Que importam os grandes problemas que afectam a sociedade portuguesa ou que põem em risco a própria sobrevivência do ameaçado planeta em que vivemos e deixaremos a nossos filhos e netos? Que são eles perante a casa de luxo, de milhões de euros, que o treinador Jorge Jesus tem actualmente num domínio privado do Estoril em que só as respectivas despesas de condomínio bradam ao céu?
Como escreveu no seu livro o professor de Educação Física José Esteves -“O Desporto e as Estruturas Sociais” (1ª edição em 67) - “doutor honoris causa” pela Faculdade de Motricidade Humana (ex-INEF): “A competição desportiva do ‘homem -contra –o- homem’, em que uns ganham o que os outros perdem, é, exactamente, a mesma que sabemos do processo económico e da estratificação social. A vida é uma só, e o fenómeno social uma totalidade”.
“In dubio”, para não ser arrastado para a fogueira dos ímpios que vivem e respiram futebol aos fins-de-semana nos estádios de Futebol, salvaguardo os seus aspectos positivos sintetizados por Albert Camus, figura notabilíssima no mundo da Cultura, dele transcrevo: “O que eu mais sei sobre a moral e as obrigações do homem devo ao futebol.”

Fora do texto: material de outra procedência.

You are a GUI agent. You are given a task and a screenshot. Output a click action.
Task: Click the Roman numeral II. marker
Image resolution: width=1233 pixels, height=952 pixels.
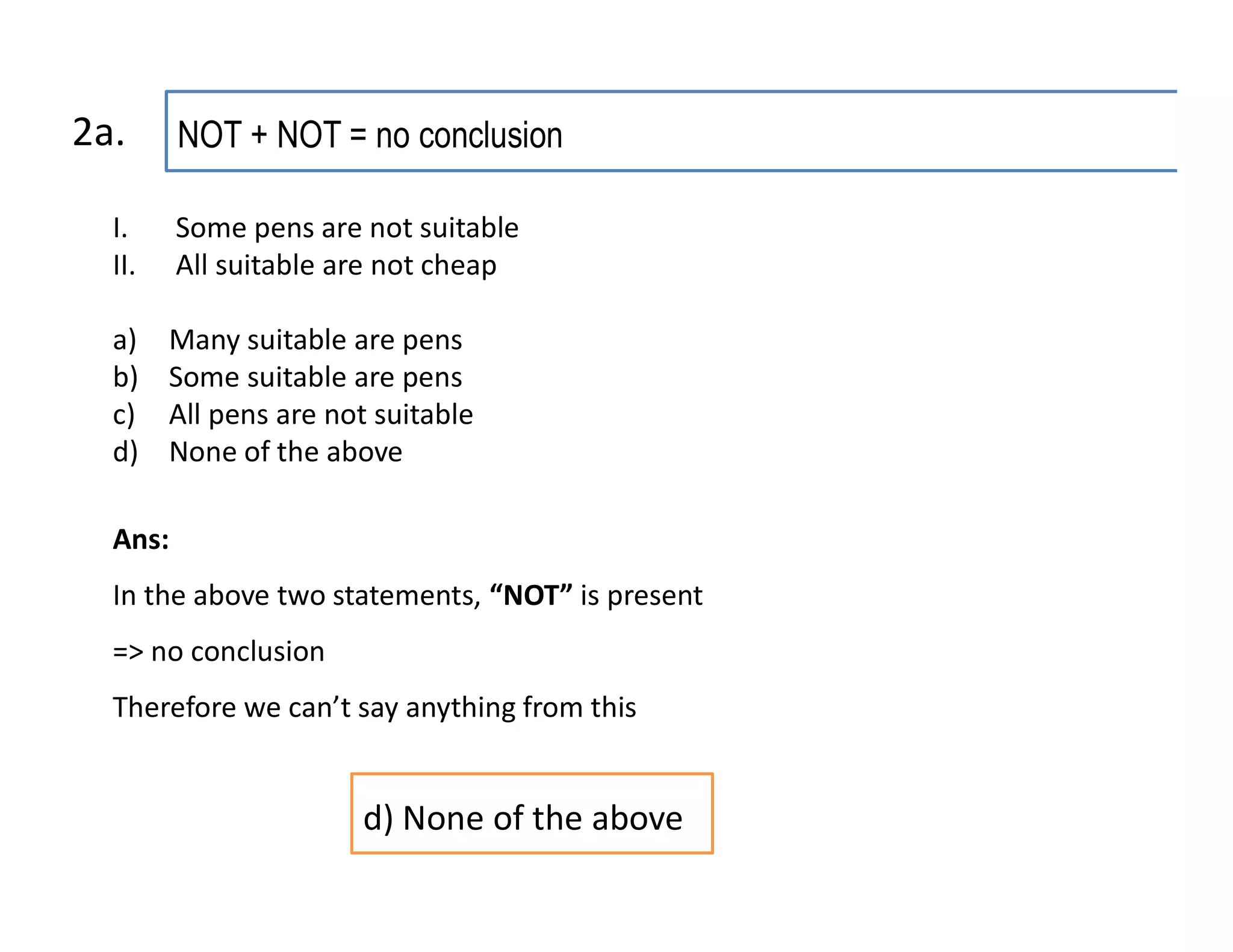(124, 265)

Cumprimentos e votos de um bom fim-de-semana mesmo em período de defeso das lides futebolísticas que arrastam multidões ébrias de felicidade ou, por vezes, porque toda a moeda tem verso e anverso, de instintos de agressividade contra as equipas adversárias "em que uns perdem e outros ganham".
No meu comentário anterior , penúltima linha do último parágrafo, onde escrevi " verso e anverso", rectifico: "reverso e anverso".
Penitenciando-me, uma vez mais, junto de possíveis leitores, uma nova rectificação:
Na 1.ª linha do penúltimo § do meu comentário (20 de Junho de 2015 às 11:14), onde escrevi (...) "para a fogueira dos ímpios que vivem"(...), uma arreliador omissão de um simples "não" deturpou o sentido dessa frase. Assim, corrijo:(...) "para a fogueira dos ímpios que não vivem" (...).